Please reproduce word for word the stretch of the passage below on truth and partisanship, from "It is thus always" through "of systemic oppression.".

- SUPPLIED PASSAGE -
◆ ◆ ◆ ◆ ◆

This episode is illustrative of how a faith in "truth" and its supposed ability to set the world straight is useless if not counterproductive. One of the fascist fantasies is that the "truth" is self-evident and that if only people could be made to see it clearly, they would immediately know what to do beyond the need for politics. But no truth is so clear that it can be made to serve its own cause — facts have no telos, or rather the facts we elect to assemble are always already politicized. Any information, no matter how damaging it may seem to a particular side, can be put to any political use by any side; in fact no fact has any intrinsic meaning. Only once it is put through a political machine (like Twitter, or the news cycle) does its efficacy take shape. Factional loyalty doesn't just supersede factuality, but factuality is probably best seen as an ideological concept created to disguise factionalism.
In the media environment we are now all too familiar with, there are no inherently important "events." Instead, as in the plot of The Mandarins, there are a series of contrived, virtually arbitrary subjects on which people can take a stand and perform their allegiance; everything is a pretext to expose and denounce enemies who don't adhere to the proper line. This is how something as inconsequential as the Philadelphia Flyers mascot Gritty can become a political crux, the subject of competing left/right interpretations. Everything becomes "political" in the most limited sense, interpreted through the lens of party loyalty. In place of any other analysis, any other explanation of possible causes and effects, is substituted the simple idea that everything happens because a partisan war has been won or lost. This is basically the intellectual climate of fascism, or of modernity more generally.
It is thus always insufficient to "expose the truth" or "let people hang themselves with their own words." There isn't a neutral place where such an exposure could occur, a platform that doesn't condition what is revealed. The intellectuals in The Mandarins can't publish articles about the gulags without becoming embroiled in whose interests they are serving by publicizing something, and what unpredictable effects or opportunities putting any information out there will lead to. Exposing the gulags doesn't leads to their closure; it strengthens both the Communist Party which sees them as necessary and the right-wing authoritarians who want to impose their own forms of systemic oppression.

◆ ◆ ◆ ◆ ◆

- RAW DATA -
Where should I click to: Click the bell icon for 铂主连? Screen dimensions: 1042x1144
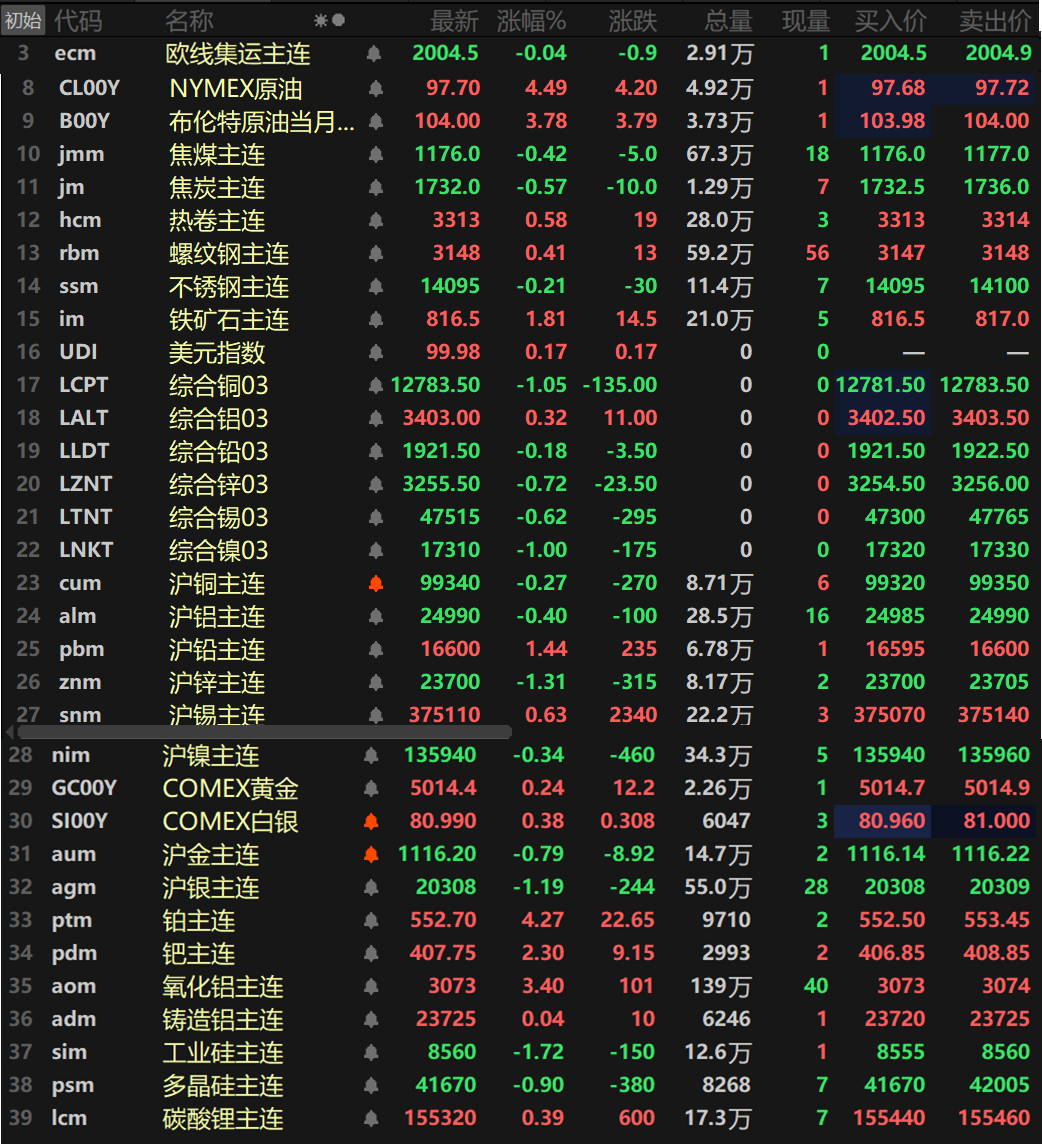click(371, 921)
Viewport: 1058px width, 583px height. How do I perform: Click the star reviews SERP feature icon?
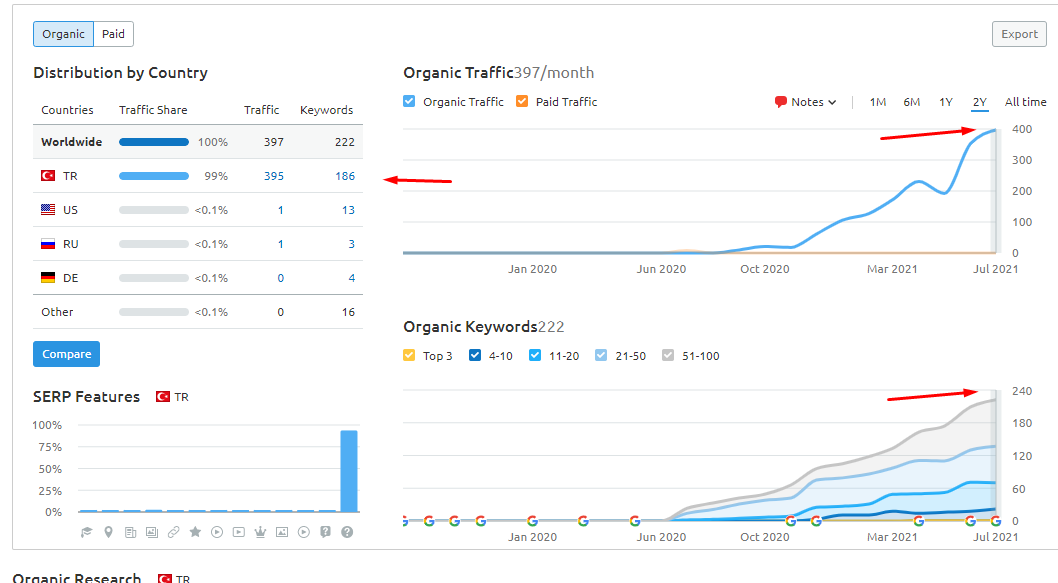tap(195, 532)
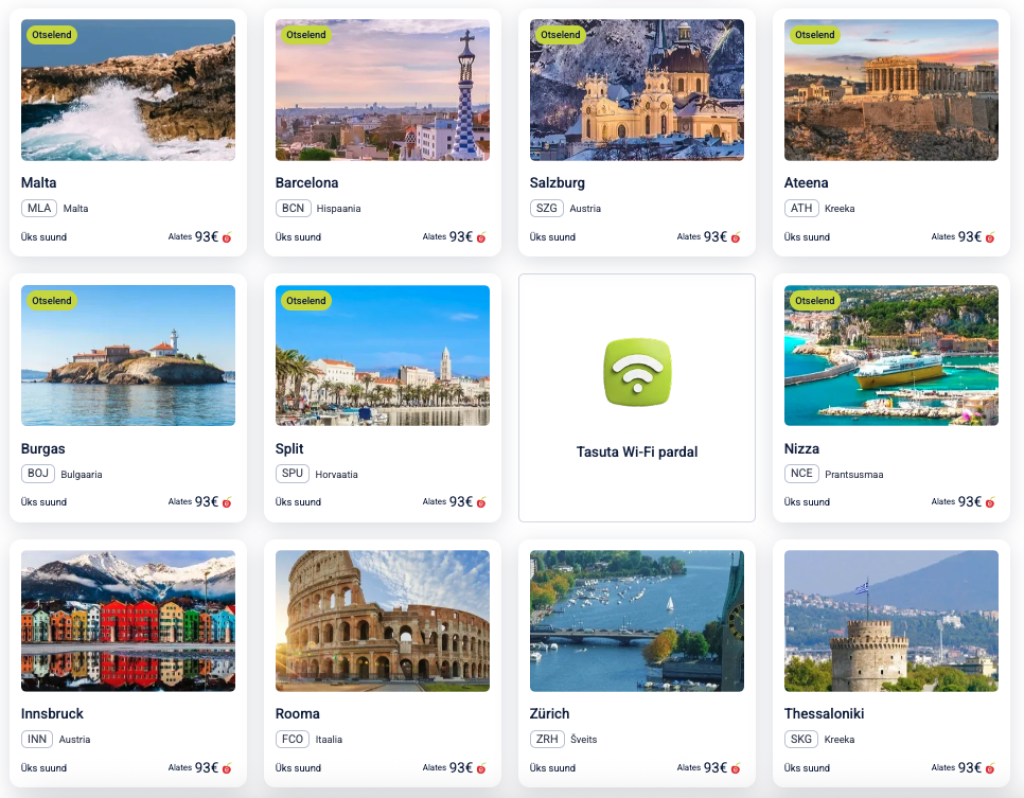The width and height of the screenshot is (1024, 798).
Task: Click the SKG airport code badge
Action: (x=801, y=739)
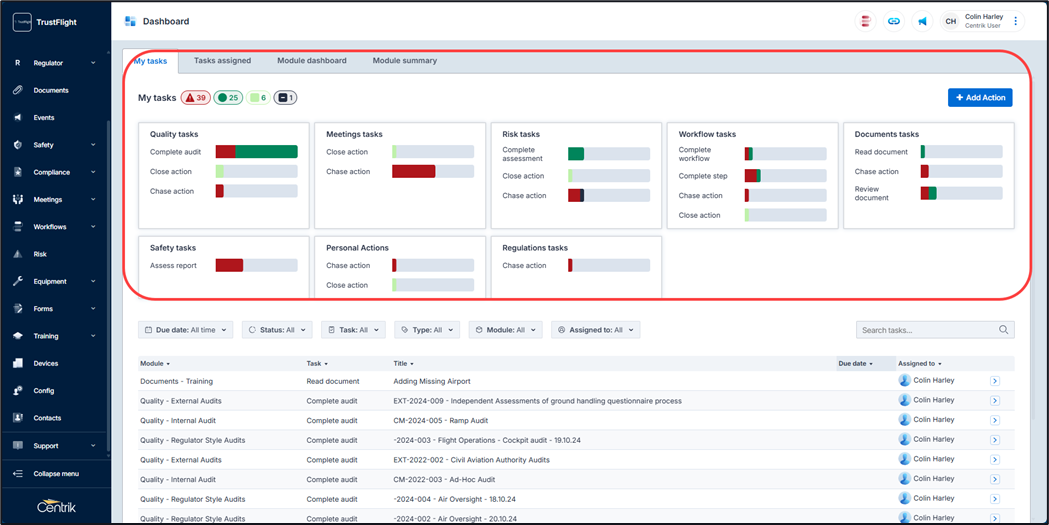Toggle the dark badge showing 1 task
This screenshot has width=1049, height=525.
click(x=285, y=98)
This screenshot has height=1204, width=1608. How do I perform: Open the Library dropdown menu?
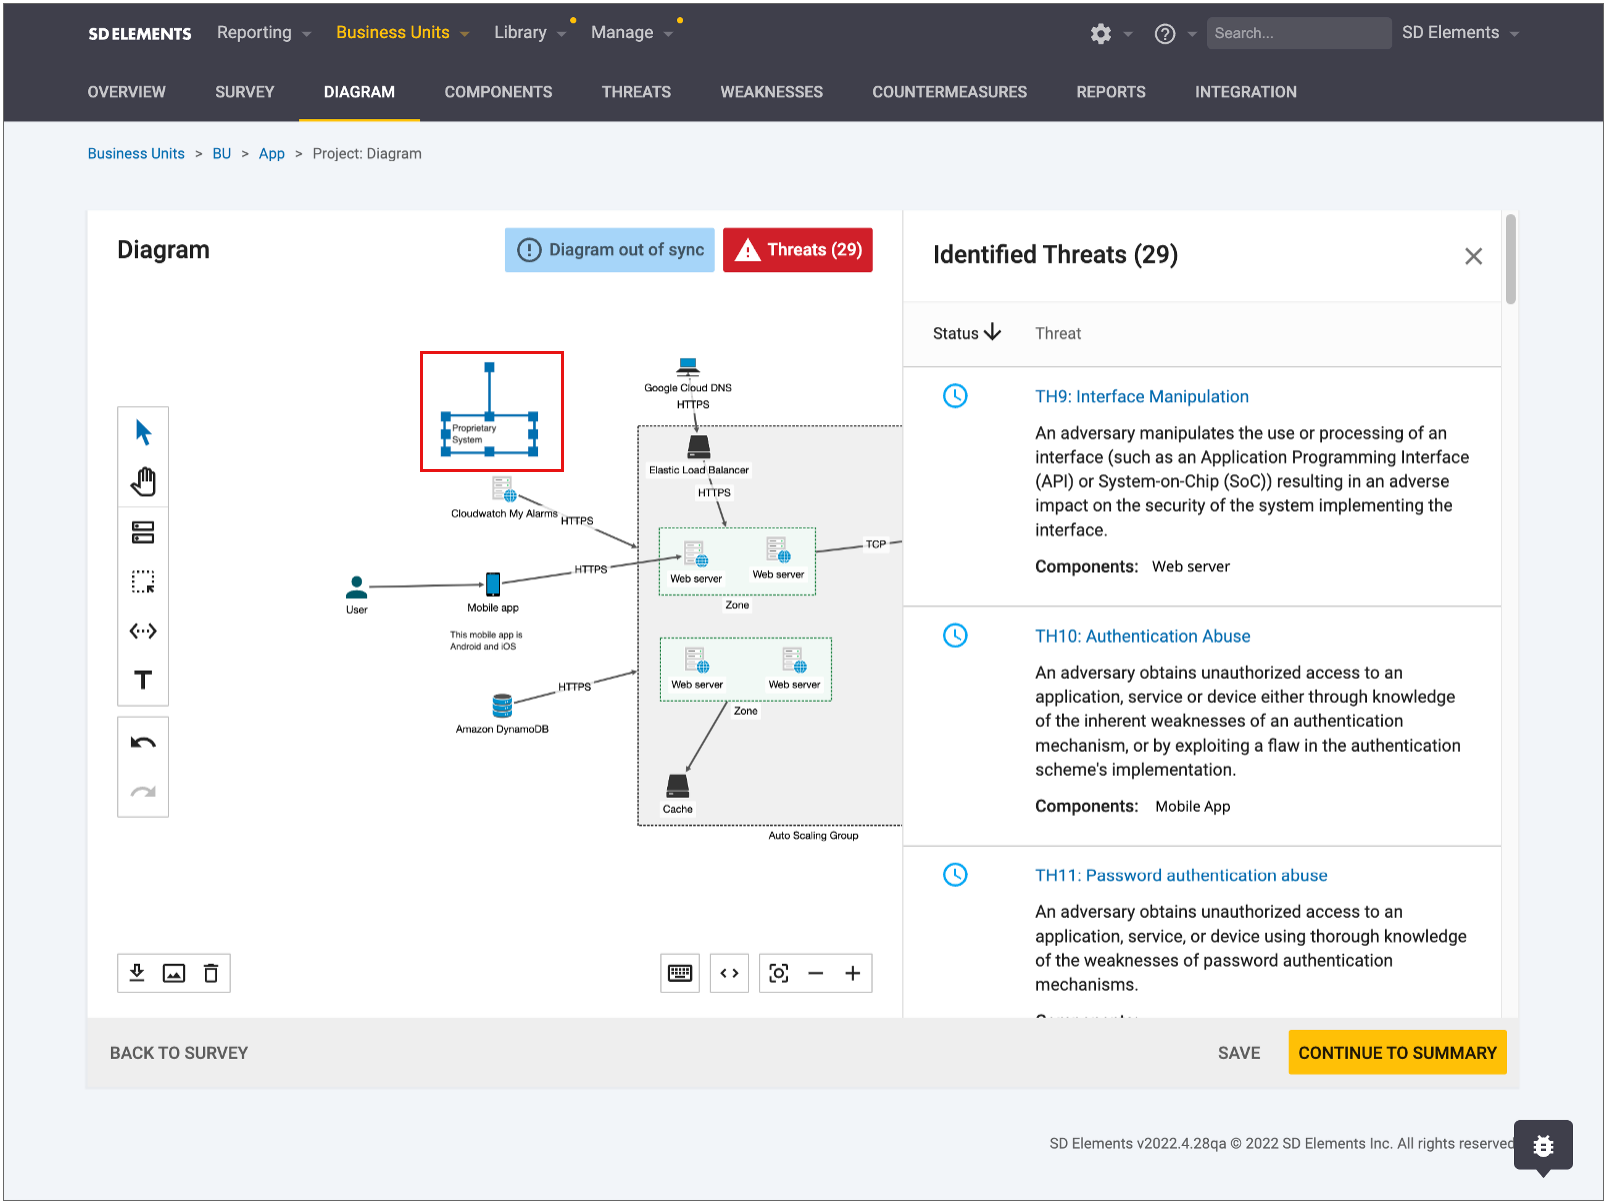[x=530, y=33]
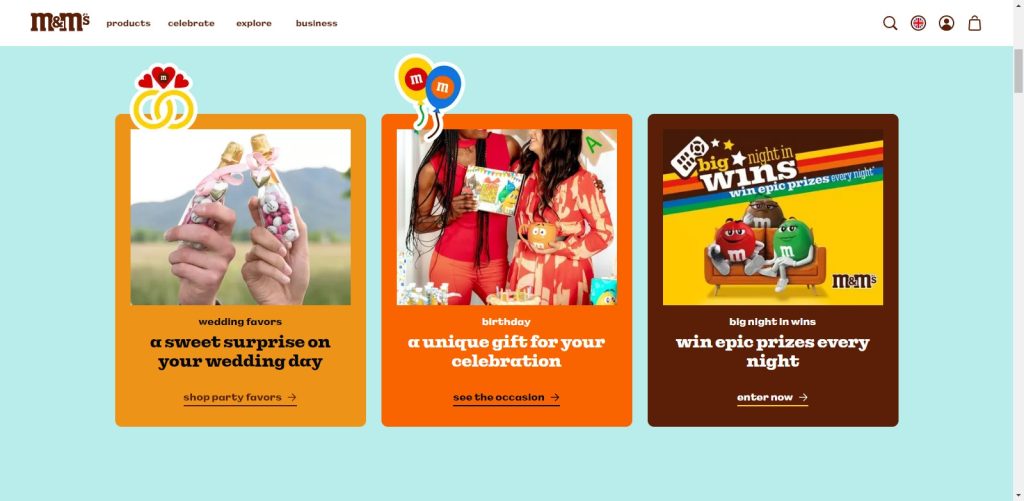Click arrow beside shop party favors

click(292, 397)
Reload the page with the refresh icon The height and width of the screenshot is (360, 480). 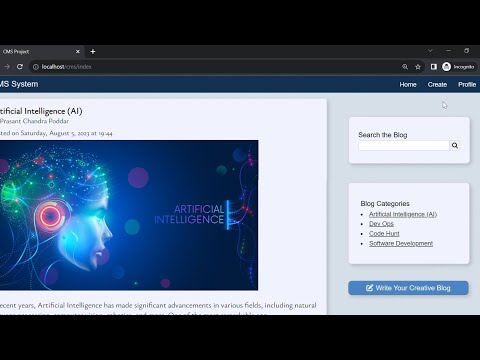[x=20, y=67]
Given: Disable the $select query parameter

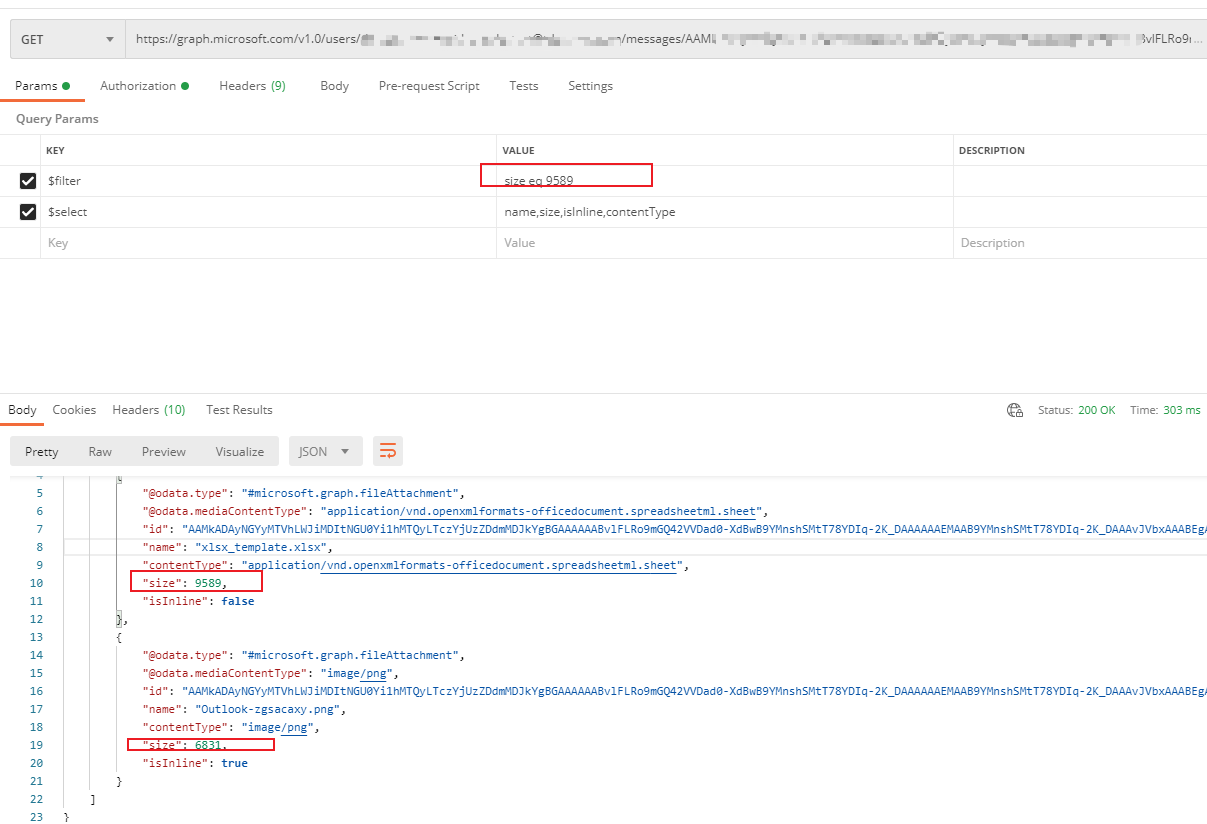Looking at the screenshot, I should 27,212.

◆ ◆ ◆ ◆ ◆

- RESPONSE TO THIS TASK -
It is thus always insufficient to "expose the truth" or "let people hang themselves with their own words." There isn't a neutral place where such an exposure could occur, a platform that doesn't condition what is revealed. The intellectuals in The Mandarins can't publish articles about the gulags without becoming embroiled in whose interests they are serving by publicizing something, and what unpredictable effects or opportunities putting any information out there will lead to. Exposing the gulags doesn't leads to their closure; it strengthens both the Communist Party which sees them as necessary and the right-wing authoritarians who want to impose their own forms of systemic oppression.